Formatted Title
Application of Sustainable Remediation at a Pharmaceutical Industrial Site Based on High Resolution Site Characterization
Background/Objectives
Diesel oil leakage is one of the most common source of contaminants in industrial sites in Brazil; however, due to soil heterogeneity and weathering conditions, delineation of light non aqueous phase liquid (LNAPL) can be a challenge when applying conventional investigation approaches. In this context, the application of high-resolution site characterization approaches provides dense data acquisition for a real time understanding of impact, demonstrating to be a highly time and cost-effective option. The following approach provided information for LNAPL conceptual site model (CSM) update in a short time frame (10 days) and detailed perspective of the impact distribution based on a mass flux approach (Stratigraphic Flux™), which allowed to surgically target the mass that matter most through the remedial approach selected.
Approach/Activities
The investigation strategy was based on the application of a laser induced fluorescence tool (Ultra Violet Optical Screening Tool [UVOST]) to efficiently delineate LNAPL impacts, which had been detected through fluorescence response (RE%) of their polycyclic aromatic hydrocarbon (PAH) constituents.
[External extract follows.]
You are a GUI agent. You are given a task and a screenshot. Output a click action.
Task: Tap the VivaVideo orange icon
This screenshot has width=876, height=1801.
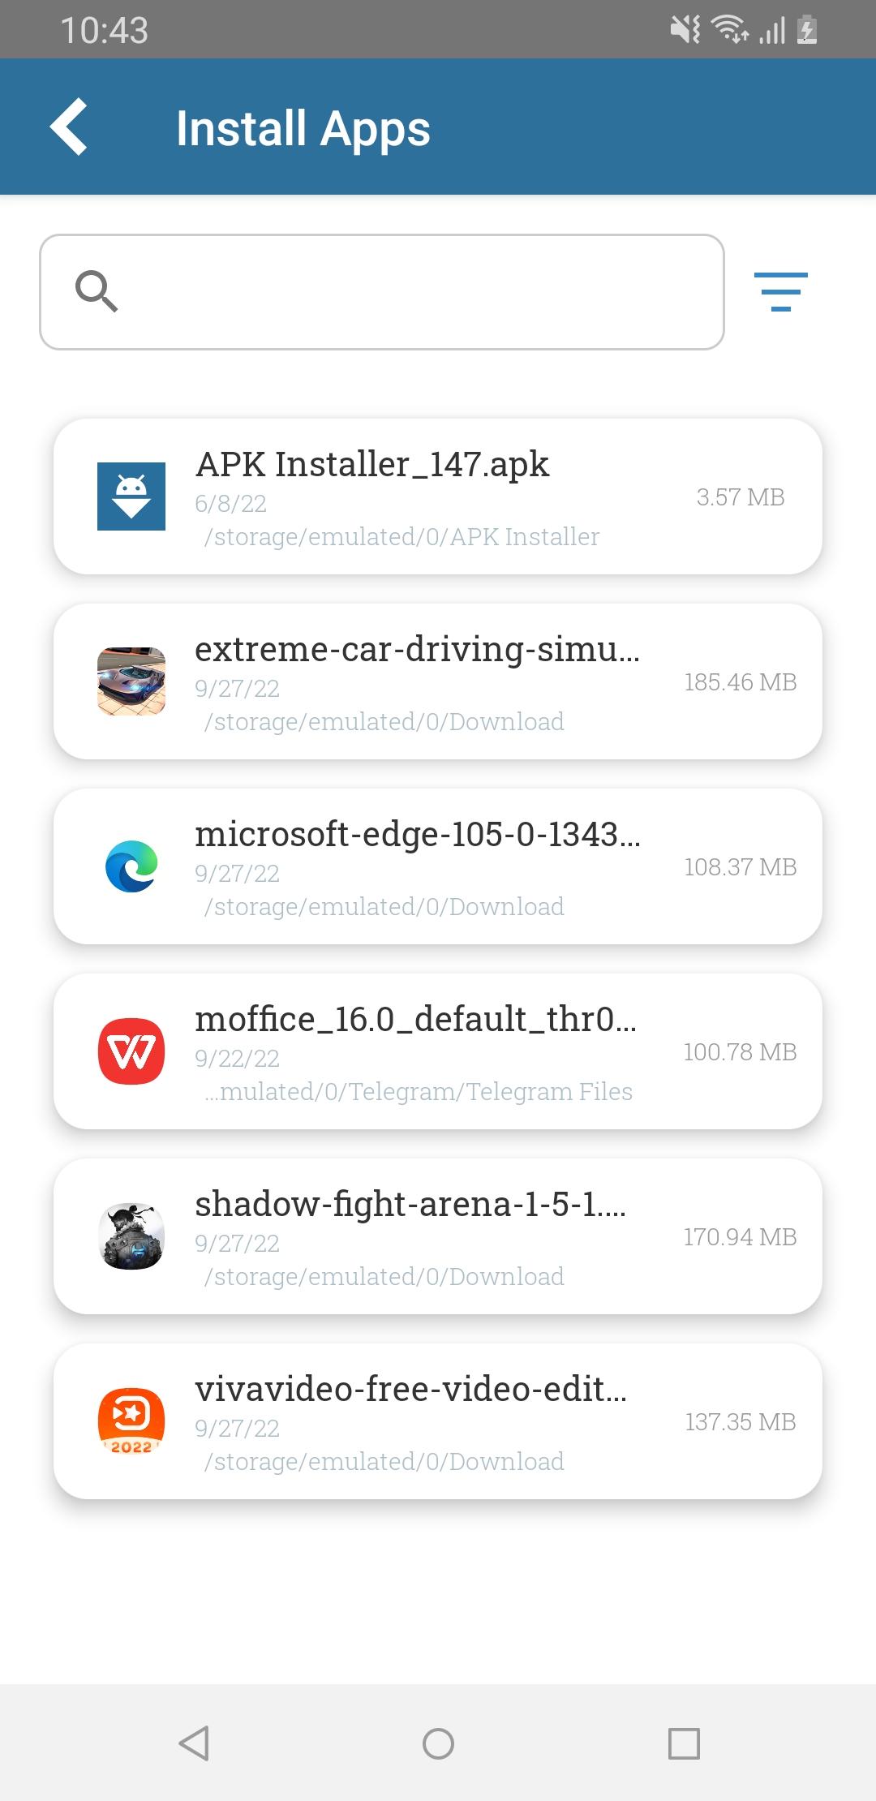tap(131, 1421)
A Hydraulic Profiling Tool was later applied to refine the mapping of mass transport and storage zones of the aquifer. The combination of data from these two methods was used to select soil (whole core soil sampling) and groundwater (vertical aquifer profile at transport zones) sampling horizons throughout the entire profile and to obtain quantitative data on the distribution of contaminant mass. Finally, CSM was updated using the Stratigraphic Flux™ approach which provided a graphical flux-based CSM that uses a heat map to graphically show where most of the contaminant migration occurs (relative mass flux) – the heat map is obtained combining hydraulic conductivity data (in this case, HPT Est. K) and samples chemical concentration.
Results/Lessons Learned
As a result, Arcadis was able to determine that 76% of the total TPH mass flux was at the hotspot cross section, and define the best remedial strategies, and also considered Arcadis-Sustainability-Strategy by applying the following techniques: Thermal In Situ Sustainable Remediation (TISR™), Dual Phase Extraction (DPE), Dynamic Groundwater Recirculation (DGR™), and BioSparging. Additionally, targeting to reduce waste generation in the treatment process (contaminated granular activated carbon), the project installed a catalytic oxidizer (CatOx) as an alternative of treatment method. TISR™ is a solar power-based low temperature thermal remediation technique, which enhances contaminant physical, biological, and chemical attenuation processes without injecting any water/product in the Aquifer. Based on Arcadis Brazil previous project experiences with TISR™ in association with other technologies, it allows reduction up to 50% of projects’ life cycle costs. It is expected that the full-scale remediation is going to be concluded by the end of Q1/2024 and, additionally, the project’s footprint has been evaluated through Arcadis’ Green Metric Analytics™ tool, an innovative solution, which calculates the carbon emission equivalent generated in each phase of a project, including the lifecycle of the materials used.